_Cosa si chiede_:
Ricopia tutto il materiale qui sotto senza cambiare nulla, ma togli le immagini dalla risposta.

--- Record del dataset ---

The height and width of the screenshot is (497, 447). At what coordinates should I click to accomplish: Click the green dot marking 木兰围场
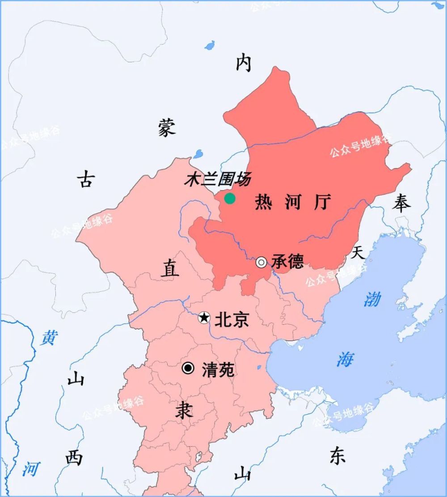tap(230, 199)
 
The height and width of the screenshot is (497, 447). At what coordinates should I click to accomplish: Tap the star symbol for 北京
tap(204, 318)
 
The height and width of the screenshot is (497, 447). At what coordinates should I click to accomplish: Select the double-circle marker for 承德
tap(261, 262)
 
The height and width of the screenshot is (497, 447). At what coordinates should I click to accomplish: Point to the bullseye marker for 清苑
tap(188, 368)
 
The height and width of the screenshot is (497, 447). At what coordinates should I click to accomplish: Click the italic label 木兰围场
tap(217, 180)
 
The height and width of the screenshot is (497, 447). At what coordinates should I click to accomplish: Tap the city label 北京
tap(232, 319)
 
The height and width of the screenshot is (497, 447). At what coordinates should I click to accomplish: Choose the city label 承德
tap(287, 261)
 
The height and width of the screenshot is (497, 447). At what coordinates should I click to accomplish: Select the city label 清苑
tap(218, 370)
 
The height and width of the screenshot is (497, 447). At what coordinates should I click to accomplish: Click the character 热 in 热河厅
tap(263, 203)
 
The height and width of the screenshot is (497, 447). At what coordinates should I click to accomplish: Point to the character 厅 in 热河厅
tap(322, 203)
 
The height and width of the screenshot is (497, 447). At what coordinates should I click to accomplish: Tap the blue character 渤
tap(372, 299)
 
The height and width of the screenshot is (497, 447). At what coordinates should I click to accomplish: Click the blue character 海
tap(345, 359)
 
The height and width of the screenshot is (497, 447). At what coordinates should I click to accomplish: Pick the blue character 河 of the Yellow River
tap(30, 469)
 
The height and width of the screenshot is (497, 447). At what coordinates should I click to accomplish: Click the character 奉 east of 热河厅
tap(401, 204)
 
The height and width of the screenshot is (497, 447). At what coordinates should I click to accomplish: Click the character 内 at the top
tap(244, 64)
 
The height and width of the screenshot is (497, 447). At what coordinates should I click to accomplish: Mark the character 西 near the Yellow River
tap(74, 458)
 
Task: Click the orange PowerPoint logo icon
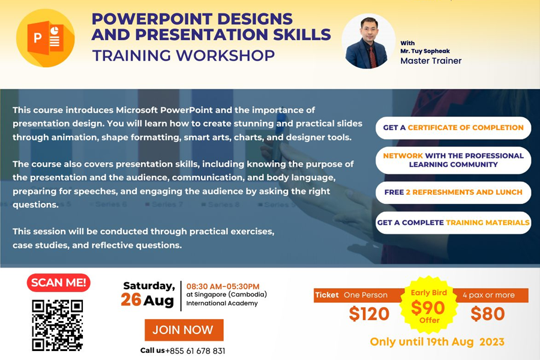[x=46, y=38]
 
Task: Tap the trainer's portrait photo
[x=368, y=41]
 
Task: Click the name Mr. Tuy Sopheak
[x=425, y=51]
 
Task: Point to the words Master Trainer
[x=431, y=61]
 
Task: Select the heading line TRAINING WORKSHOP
[x=184, y=55]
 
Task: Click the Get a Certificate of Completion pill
[x=453, y=128]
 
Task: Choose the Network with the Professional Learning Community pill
[x=453, y=160]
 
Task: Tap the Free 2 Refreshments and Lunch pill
[x=453, y=192]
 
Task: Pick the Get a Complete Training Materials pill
[x=453, y=223]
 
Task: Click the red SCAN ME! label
[x=59, y=283]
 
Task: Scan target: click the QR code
[x=58, y=325]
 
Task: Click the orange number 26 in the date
[x=131, y=300]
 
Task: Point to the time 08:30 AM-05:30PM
[x=223, y=286]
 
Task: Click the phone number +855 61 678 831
[x=195, y=351]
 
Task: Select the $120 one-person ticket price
[x=369, y=314]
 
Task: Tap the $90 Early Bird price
[x=427, y=308]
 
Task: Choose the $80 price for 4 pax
[x=488, y=314]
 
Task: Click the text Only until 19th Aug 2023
[x=437, y=342]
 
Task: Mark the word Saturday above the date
[x=149, y=286]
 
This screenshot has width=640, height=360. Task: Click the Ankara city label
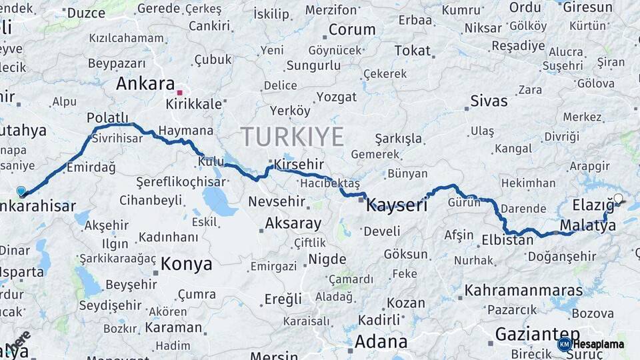pyautogui.click(x=145, y=83)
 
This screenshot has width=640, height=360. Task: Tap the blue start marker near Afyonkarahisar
pyautogui.click(x=21, y=192)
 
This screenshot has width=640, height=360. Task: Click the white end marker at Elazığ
pyautogui.click(x=618, y=199)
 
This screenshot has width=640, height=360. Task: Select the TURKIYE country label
pyautogui.click(x=292, y=137)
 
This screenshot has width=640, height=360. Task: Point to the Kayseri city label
pyautogui.click(x=397, y=205)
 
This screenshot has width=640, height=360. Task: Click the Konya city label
pyautogui.click(x=187, y=264)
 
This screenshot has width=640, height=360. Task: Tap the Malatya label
pyautogui.click(x=588, y=226)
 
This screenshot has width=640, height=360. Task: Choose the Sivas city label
pyautogui.click(x=489, y=101)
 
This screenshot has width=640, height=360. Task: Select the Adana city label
pyautogui.click(x=381, y=342)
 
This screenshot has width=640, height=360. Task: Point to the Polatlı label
pyautogui.click(x=107, y=117)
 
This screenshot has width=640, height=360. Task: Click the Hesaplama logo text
pyautogui.click(x=599, y=344)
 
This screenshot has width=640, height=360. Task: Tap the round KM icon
pyautogui.click(x=564, y=344)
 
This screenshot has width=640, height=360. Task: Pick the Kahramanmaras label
pyautogui.click(x=523, y=291)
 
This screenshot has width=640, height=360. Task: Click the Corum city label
pyautogui.click(x=352, y=30)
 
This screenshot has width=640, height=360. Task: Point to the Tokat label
pyautogui.click(x=412, y=51)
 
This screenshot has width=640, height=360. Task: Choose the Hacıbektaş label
pyautogui.click(x=329, y=183)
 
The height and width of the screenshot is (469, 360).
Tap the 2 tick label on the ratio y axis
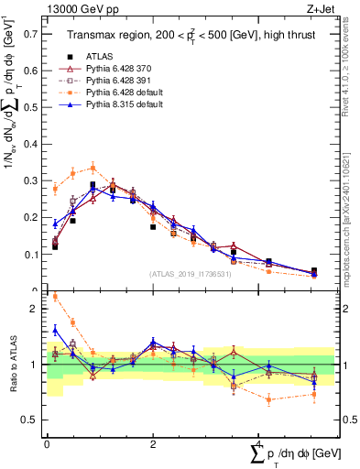coord(36,309)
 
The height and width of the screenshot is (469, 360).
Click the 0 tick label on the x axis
coord(47,443)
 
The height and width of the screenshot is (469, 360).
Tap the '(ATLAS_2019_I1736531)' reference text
coord(189,274)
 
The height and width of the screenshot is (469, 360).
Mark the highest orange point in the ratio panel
coord(55,296)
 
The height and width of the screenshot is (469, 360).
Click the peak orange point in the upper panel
coord(93,168)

---

_Soluzione qui sotto_:
The height and width of the screenshot is (497, 447). At what coordinates should I click to accomplish: Click the green dot marking 木兰围场
tap(230, 199)
 
The height and width of the screenshot is (497, 447). At what coordinates should I click to accomplish: Tap the star symbol for 北京
tap(204, 318)
 
The height and width of the screenshot is (497, 447). At what coordinates should I click to accomplish: Select the double-circle marker for 承德
tap(261, 262)
 
The height and width of the screenshot is (497, 447). At what coordinates should I click to accomplish: Point to the bullseye marker for 清苑
tap(188, 368)
 
The height and width of the screenshot is (497, 447). At what coordinates should I click to accomplish: Click the italic label 木兰围场
tap(217, 180)
 
The height and width of the screenshot is (497, 447). At what coordinates should I click to accomplish: Tap the city label 北京
tap(232, 319)
 
The height and width of the screenshot is (497, 447). At what coordinates should I click to accomplish: Choose the city label 承德
tap(287, 261)
 
The height and width of the screenshot is (497, 447). At what coordinates should I click to accomplish: Select the city label 清苑
tap(218, 370)
 
The height and width of the screenshot is (497, 447). At what coordinates should I click to accomplish: Click the character 热 in 热河厅
tap(263, 203)
 
The height and width of the screenshot is (497, 447). At what coordinates should I click to accomplish: Point to the character 厅 in 热河厅
tap(322, 203)
 
The height and width of the screenshot is (497, 447). At what coordinates should I click to accomplish: Tap the blue character 渤
tap(372, 299)
 
The height and width of the screenshot is (497, 447). At what coordinates should I click to accomplish: Click the blue character 海
tap(345, 359)
 
The height and width of the screenshot is (497, 447). At what coordinates should I click to accomplish: Pick the blue character 河 of the Yellow River
tap(30, 469)
 
The height and width of the screenshot is (497, 447). At what coordinates should I click to accomplish: Click the character 奉 east of 热河厅
tap(401, 204)
 
The height and width of the screenshot is (497, 447). At what coordinates should I click to accomplish: Click the character 内 at the top
tap(244, 64)
 
The height and width of the screenshot is (497, 447). At what coordinates should I click to accomplish: Mark the character 西 near the Yellow River
tap(74, 458)
 
Task: Click the orange PowerPoint logo icon
[x=46, y=38]
 
Task: Tap the trainer's portrait photo
[x=368, y=41]
 
Task: Click the name Mr. Tuy Sopheak
[x=425, y=51]
 
Task: Point to the words Master Trainer
[x=431, y=61]
 
Task: Select the heading line TRAINING WORKSHOP
[x=184, y=55]
 
Task: Click the Get a Certificate of Completion pill
[x=453, y=128]
 
Task: Choose the Network with the Professional Learning Community pill
[x=453, y=160]
 
Task: Tap the Free 2 Refreshments and Lunch pill
[x=453, y=192]
 
Task: Pick the Get a Complete Training Materials pill
[x=453, y=223]
 
Task: Click the red SCAN ME! label
[x=59, y=283]
 
Task: Scan target: click the QR code
[x=58, y=325]
 
Task: Click the orange number 26 in the date
[x=131, y=300]
 
Task: Point to the time 08:30 AM-05:30PM
[x=223, y=286]
 
Task: Click the phone number +855 61 678 831
[x=195, y=351]
 
Task: Select the $120 one-person ticket price
[x=369, y=314]
 
Task: Tap the $90 Early Bird price
[x=427, y=308]
 
Task: Choose the $80 price for 4 pax
[x=488, y=314]
 
Task: Click the text Only until 19th Aug 2023
[x=437, y=342]
 
Task: Mark the word Saturday above the date
[x=149, y=286]
 
This screenshot has width=640, height=360. Task: Click the Ankara city label
pyautogui.click(x=145, y=83)
 
This screenshot has width=640, height=360. Task: Tap the blue start marker near Afyonkarahisar
pyautogui.click(x=21, y=192)
 
This screenshot has width=640, height=360. Task: Click the white end marker at Elazığ
pyautogui.click(x=618, y=199)
 
This screenshot has width=640, height=360. Task: Select the TURKIYE country label
pyautogui.click(x=292, y=137)
 
This screenshot has width=640, height=360. Task: Point to the Kayseri city label
pyautogui.click(x=397, y=205)
 
This screenshot has width=640, height=360. Task: Click the Konya city label
pyautogui.click(x=187, y=264)
 
This screenshot has width=640, height=360. Task: Tap the Malatya label
pyautogui.click(x=588, y=226)
 
This screenshot has width=640, height=360. Task: Choose the Sivas city label
pyautogui.click(x=489, y=101)
 
This screenshot has width=640, height=360. Task: Select the Adana city label
pyautogui.click(x=381, y=342)
 
This screenshot has width=640, height=360. Task: Point to the Polatlı label
pyautogui.click(x=107, y=117)
 
This screenshot has width=640, height=360. Task: Click the Hesaplama logo text
pyautogui.click(x=599, y=344)
 
This screenshot has width=640, height=360. Task: Tap the round KM icon
pyautogui.click(x=564, y=344)
 
This screenshot has width=640, height=360. Task: Pick the Kahramanmaras label
pyautogui.click(x=523, y=291)
 
This screenshot has width=640, height=360. Task: Click the Corum city label
pyautogui.click(x=352, y=30)
 
This screenshot has width=640, height=360. Task: Point to the Tokat label
pyautogui.click(x=412, y=51)
 
This screenshot has width=640, height=360. Task: Choose the Hacıbektaş label
pyautogui.click(x=329, y=183)
 
The height and width of the screenshot is (469, 360).
Tap the 2 tick label on the ratio y axis
coord(36,309)
 
The height and width of the screenshot is (469, 360).
Click the 0 tick label on the x axis
coord(47,443)
 
The height and width of the screenshot is (469, 360).
Tap the '(ATLAS_2019_I1736531)' reference text
coord(189,274)
 
The height and width of the screenshot is (469, 360).
Mark the highest orange point in the ratio panel
coord(55,296)
 
The height and width of the screenshot is (469, 360).
Click the peak orange point in the upper panel
coord(93,168)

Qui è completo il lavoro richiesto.